El músico cubano Cándido Fabré compartió en redes el fragmento de lo que parece ser una canción inédita de su autoría en la que plantea, de forma simbólica, la construcción de un puente entre Miami y La Habana. La idea, presentada con un lenguaje cercano a la improvisación musical que caracteriza su estilo, propone un escenario de reencuentro entre los cubanos que viven dentro y fuera de la isla.
El texto, difundido en su perfil de Facebook, adopta la forma de una especie de letra poética donde el artista invita a dejar atrás las diferencias y apostar por la reunificación emocional de la nación dispersa. “Cuando terminen el puente desde Miami a La Habana, habrá carnaval, mi gente, en la capital cubana”, escribió, apelando a una imagen festiva como metáfora de reconciliación.
¿Un llamado a la reunificación?
Más allá del tono lírico, el mensaje incluye una invitación directa a la diáspora cubana. “Cubano, espero por ti.

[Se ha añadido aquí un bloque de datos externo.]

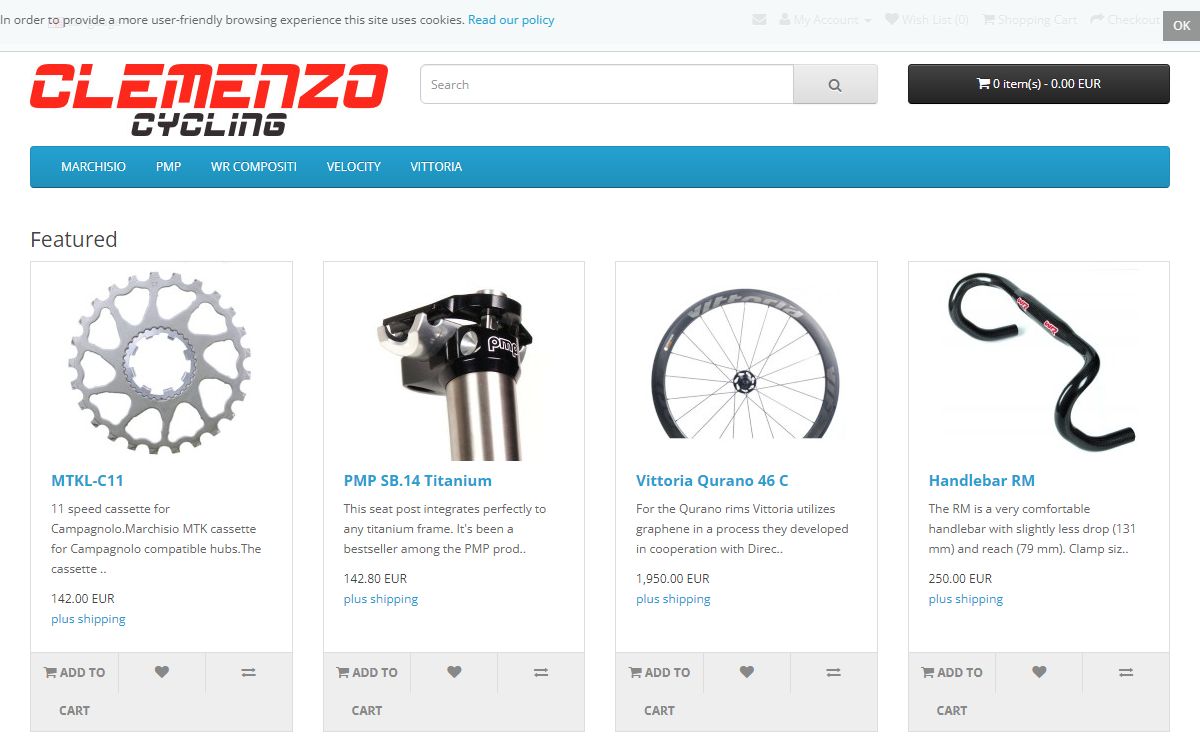
Task: Click into the Search input field
Action: point(607,85)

No hay miedo, no te detengas: el que quiera venir que venga a la tierra de Martí”, expresó el cantante, sugiriendo un regreso sin reservas a la isla.
En otro fragmento, insiste en la necesidad de superar las fracturas ideológicas: “Aquí son libres las calles, hay mucho calor humano. Hagan el puente a lo grande para unir a los cubanos”. La metáfora del puente funciona aquí como una vía imaginaria que permitiría no solo el tránsito físico, sino también la reconstrucción de vínculos familiares y afectivos rotos por décadas de migración.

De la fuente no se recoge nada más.